A DID-based Machine Learning Method of Estimating CATEA DID-

Research Question

Given delivery capacity constraint, 哪些用户应该被优先上门？

From a revenue-management perspective, one criterion would be how responsive is a customer's purchasing behavior to the delivery service.
Along this line of thinking, we should estimate the individual level treatment effect (or conditional average treatment effect, CATE) of last-mile delivery: $\delta(x) = \mathbb{E}\left [ Y(1) - Y(0) | X=x\right ].$ Since the treatment variable in the data could be continuous, we are also interested in the following object: $\delta(x,d) = \mathbb{E}\left [ Y(d) - Y(0) | X=x, D=d\right ]$ , where $d$ is the treatment intensity (like the percentage of the orders being delivered to home), which is continuous.

A DID-based Framework

The standard DiD model in panel regression form: $Y_{it} = \alpha_i + \tau_t + \delta D_{it} + \epsilon_{it}.$ However, this linear model may not be sufficiently flexible for estimating highly nonlinear CATEs Instead, we assume $Y_{it} = \alpha_i + \tau_t(\tilde X_i) + \delta(X_i,D_{it}) + \epsilon_{it},$ where

we allow the treatment effect to depend on a set of individual level features $X_i$
we allow the features and the treatment to interact nonlinearly
we allow the time trend to be individual specific ( $\tilde X_i$ can be a subset of $X_t$ ) This configuration is more robust as the parallel trend assumptions often fail in practice

More on the Model

We assume there are two periods, where $t \in \{ 0, 1\}$ .

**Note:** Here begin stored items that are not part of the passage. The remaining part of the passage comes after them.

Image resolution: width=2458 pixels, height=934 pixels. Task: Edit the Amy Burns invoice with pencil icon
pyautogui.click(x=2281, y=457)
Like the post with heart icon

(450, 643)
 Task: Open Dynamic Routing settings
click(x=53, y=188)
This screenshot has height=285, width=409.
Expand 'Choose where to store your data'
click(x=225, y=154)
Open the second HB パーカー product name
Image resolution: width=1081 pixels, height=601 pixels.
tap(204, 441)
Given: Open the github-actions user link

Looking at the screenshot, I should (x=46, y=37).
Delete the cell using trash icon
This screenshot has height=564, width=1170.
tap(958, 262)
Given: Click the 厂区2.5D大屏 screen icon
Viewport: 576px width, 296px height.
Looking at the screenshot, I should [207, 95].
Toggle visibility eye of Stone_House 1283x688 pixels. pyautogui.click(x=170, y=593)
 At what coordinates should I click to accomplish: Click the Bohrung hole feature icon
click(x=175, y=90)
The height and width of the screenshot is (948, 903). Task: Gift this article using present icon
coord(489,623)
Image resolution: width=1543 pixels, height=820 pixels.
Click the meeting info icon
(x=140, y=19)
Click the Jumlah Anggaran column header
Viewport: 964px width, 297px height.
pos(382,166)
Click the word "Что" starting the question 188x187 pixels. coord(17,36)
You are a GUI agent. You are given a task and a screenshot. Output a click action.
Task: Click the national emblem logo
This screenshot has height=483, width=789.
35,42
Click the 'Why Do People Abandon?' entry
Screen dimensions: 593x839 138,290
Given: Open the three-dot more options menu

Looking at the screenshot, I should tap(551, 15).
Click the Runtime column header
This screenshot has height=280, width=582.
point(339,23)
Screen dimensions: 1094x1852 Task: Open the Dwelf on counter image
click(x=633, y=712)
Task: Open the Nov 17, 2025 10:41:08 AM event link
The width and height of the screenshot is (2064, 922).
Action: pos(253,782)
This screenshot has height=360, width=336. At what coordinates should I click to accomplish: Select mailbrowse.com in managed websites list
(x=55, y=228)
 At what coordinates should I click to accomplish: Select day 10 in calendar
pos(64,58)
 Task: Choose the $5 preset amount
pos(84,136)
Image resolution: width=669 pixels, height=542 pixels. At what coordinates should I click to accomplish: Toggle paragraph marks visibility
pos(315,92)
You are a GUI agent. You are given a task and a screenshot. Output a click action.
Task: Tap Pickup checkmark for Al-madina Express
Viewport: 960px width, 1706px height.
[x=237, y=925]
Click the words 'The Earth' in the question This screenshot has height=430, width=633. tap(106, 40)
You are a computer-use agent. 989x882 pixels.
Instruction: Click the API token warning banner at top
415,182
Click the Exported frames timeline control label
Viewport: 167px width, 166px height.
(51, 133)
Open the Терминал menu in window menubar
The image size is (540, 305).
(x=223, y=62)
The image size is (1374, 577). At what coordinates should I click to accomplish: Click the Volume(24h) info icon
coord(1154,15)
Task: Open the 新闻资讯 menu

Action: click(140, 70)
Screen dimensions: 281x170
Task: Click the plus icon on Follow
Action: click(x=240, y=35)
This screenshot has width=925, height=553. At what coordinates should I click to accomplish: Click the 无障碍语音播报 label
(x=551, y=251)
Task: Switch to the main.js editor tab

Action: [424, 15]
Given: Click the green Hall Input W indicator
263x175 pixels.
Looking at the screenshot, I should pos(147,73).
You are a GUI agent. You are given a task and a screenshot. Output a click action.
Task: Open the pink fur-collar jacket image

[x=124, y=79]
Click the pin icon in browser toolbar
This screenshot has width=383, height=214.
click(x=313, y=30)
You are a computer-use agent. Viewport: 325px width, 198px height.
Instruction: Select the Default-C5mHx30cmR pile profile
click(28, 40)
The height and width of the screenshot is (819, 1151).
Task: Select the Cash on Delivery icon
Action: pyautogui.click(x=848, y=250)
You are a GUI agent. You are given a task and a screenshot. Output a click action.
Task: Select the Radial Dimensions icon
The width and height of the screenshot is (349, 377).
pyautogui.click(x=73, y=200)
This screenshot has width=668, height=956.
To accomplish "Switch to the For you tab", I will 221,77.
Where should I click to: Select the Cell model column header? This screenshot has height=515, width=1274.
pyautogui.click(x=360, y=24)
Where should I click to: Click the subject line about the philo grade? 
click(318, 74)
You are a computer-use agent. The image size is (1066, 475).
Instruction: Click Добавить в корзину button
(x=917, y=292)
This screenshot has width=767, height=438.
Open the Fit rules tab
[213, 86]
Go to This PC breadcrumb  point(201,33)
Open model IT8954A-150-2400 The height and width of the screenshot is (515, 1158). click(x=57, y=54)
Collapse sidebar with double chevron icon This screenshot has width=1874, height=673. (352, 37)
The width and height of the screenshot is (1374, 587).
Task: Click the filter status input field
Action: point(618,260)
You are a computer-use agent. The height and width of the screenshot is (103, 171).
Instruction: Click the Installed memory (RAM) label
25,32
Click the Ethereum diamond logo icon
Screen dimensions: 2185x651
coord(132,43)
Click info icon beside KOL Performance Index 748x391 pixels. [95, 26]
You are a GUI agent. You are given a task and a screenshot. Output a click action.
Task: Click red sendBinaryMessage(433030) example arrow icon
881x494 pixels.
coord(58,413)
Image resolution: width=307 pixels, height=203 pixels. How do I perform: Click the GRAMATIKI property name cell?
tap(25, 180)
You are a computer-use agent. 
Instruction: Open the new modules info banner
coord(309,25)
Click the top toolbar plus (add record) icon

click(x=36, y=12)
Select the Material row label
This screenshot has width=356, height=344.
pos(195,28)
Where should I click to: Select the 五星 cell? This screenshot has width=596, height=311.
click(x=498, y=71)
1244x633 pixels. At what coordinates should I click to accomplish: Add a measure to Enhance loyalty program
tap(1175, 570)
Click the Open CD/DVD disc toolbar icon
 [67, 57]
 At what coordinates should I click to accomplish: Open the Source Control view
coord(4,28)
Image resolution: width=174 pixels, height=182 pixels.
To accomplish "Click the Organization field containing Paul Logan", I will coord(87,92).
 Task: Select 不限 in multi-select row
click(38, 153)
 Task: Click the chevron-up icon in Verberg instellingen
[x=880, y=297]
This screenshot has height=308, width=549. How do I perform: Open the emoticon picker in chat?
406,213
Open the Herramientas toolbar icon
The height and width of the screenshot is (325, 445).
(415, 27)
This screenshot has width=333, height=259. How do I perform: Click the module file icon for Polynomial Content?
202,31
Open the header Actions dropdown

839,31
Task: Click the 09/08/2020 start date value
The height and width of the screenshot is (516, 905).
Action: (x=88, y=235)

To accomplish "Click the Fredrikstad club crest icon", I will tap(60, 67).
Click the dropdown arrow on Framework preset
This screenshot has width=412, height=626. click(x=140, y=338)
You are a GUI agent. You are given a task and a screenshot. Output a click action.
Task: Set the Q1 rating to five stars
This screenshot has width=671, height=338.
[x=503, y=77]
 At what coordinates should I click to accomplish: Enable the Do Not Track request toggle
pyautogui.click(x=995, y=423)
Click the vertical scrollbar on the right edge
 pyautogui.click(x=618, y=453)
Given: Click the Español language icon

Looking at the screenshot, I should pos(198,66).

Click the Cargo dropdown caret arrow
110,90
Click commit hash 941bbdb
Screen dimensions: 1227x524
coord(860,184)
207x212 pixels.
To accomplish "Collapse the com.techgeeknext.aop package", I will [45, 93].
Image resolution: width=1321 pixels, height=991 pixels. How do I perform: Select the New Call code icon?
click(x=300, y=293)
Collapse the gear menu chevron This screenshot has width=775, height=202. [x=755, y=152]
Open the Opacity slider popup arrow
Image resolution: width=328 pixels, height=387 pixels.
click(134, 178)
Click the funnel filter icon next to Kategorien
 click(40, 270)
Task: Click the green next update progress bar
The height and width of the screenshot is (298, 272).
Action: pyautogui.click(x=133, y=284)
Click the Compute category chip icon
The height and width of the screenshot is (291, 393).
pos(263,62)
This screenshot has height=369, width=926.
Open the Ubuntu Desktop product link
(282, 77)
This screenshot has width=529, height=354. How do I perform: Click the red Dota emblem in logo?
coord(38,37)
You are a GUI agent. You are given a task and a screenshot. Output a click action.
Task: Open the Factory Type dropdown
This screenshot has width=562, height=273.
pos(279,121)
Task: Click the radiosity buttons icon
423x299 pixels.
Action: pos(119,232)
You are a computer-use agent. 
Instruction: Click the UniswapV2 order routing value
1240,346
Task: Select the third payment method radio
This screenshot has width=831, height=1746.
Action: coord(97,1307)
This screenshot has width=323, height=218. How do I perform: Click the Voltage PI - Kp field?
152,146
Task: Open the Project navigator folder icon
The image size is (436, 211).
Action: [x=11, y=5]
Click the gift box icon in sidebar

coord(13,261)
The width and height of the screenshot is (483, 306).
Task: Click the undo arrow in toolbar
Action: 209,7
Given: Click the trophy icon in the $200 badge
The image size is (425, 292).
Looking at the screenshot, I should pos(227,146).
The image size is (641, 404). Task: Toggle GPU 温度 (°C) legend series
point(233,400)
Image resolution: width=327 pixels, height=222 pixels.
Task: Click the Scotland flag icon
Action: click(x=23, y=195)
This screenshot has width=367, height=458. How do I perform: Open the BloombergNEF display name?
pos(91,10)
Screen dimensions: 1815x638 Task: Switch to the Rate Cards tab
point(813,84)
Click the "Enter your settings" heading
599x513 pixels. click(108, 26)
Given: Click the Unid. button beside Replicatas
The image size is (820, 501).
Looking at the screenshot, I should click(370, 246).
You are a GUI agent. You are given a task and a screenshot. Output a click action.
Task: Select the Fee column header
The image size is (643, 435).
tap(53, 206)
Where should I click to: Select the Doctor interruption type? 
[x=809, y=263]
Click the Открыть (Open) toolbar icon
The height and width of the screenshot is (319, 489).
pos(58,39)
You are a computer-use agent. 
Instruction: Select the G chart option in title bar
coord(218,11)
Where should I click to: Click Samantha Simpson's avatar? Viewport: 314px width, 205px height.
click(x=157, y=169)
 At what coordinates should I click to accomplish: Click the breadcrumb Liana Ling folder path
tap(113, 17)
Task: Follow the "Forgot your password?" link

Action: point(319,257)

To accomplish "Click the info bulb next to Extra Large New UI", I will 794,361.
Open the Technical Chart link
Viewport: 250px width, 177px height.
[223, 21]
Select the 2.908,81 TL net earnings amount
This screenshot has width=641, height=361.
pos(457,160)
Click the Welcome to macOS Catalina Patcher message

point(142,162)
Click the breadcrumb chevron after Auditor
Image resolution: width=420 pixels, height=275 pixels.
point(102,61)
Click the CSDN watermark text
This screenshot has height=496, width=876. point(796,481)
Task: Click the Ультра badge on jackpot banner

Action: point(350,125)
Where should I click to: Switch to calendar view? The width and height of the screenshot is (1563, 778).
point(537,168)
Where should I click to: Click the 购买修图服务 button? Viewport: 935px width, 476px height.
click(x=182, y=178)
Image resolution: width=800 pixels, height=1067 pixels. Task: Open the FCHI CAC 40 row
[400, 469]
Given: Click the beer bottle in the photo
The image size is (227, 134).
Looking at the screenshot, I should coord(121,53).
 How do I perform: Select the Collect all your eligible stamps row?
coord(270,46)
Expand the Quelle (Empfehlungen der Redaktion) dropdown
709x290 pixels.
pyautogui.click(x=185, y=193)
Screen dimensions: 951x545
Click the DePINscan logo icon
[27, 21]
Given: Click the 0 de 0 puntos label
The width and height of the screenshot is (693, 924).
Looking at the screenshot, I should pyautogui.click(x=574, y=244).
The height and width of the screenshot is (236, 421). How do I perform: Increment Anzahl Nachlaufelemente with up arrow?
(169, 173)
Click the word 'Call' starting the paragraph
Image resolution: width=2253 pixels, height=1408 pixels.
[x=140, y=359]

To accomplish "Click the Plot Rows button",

For the treated group, we have $\Delta Y^1_i(d) = Y_{i1}(d)-Y_{i0}(0) = \Delta\tau(\tilde X_i) + \delta(X_i,d) + \Delta \epsilon_{i},$ where $\Delta\tau(\tilde X_i) = \tau_1(\tilde X_i)-\tau_0(\tilde X_i)$ and $\Delta \epsilon_{i} = \epsilon_{i1}-\epsilon_{i0}.$
For the control group, we have $\Delta Y^0_i = Y_{i1}(0)-Y_{i0}(0) = \Delta\tau(\tilde X_i) + \delta(X_i,0) + \Delta \epsilon_{i} = \Delta\tau(\tilde X_i) + \Delta \epsilon_{i},$ where it is natural to assume $\delta(X_i,0) = 0$ .

Thus, we have $\mathbb{E} [Y_1(d)-Y_0(0)|X=x,D=d] = \Delta \tau(\tilde x) + \delta(x,d)$ and $\mathbb{E} [Y_1(0)-Y_0(0)|X=x,D=0] = \Delta \tau(\tilde x)$

Taking the difference in differences, we can eliminate the individual specific time trends and get the individual level treatment effects: $\mathbb{E} [Y_1(d)-Y_0(0)|X=x,D=d]-\mathbb{E} [Y_1(0)-Y_0(0)|X=x,D=0] = \delta(x,d)$

Then, we can estimate the right-hand side using any machine learning methods.

Estimation algorithm

take the difference to eliminate the individual level fixed effect $\Delta Y^1_i = Y_{i1}(d)-Y_{i0}(0),$ and $\Delta Y^0_i = Y_{i1}(0)-Y_{i0}(0)$
matching the treated units with the control units based on feature $\tilde X_i$ . For example, one can use KNN matching
calculate the difference in differences using the matched sample $\Delta Y^1_i - \widehat{\Delta Y^0_i}$
regress $\Delta Y^1_i - \widehat{\Delta Y^0_i}$ on $(x,d)$ to estimate the conditional average treatment effect $\delta(x,d)$ . This step can be performed with any machine learning methods that are more powerful in prediction than linear regressions.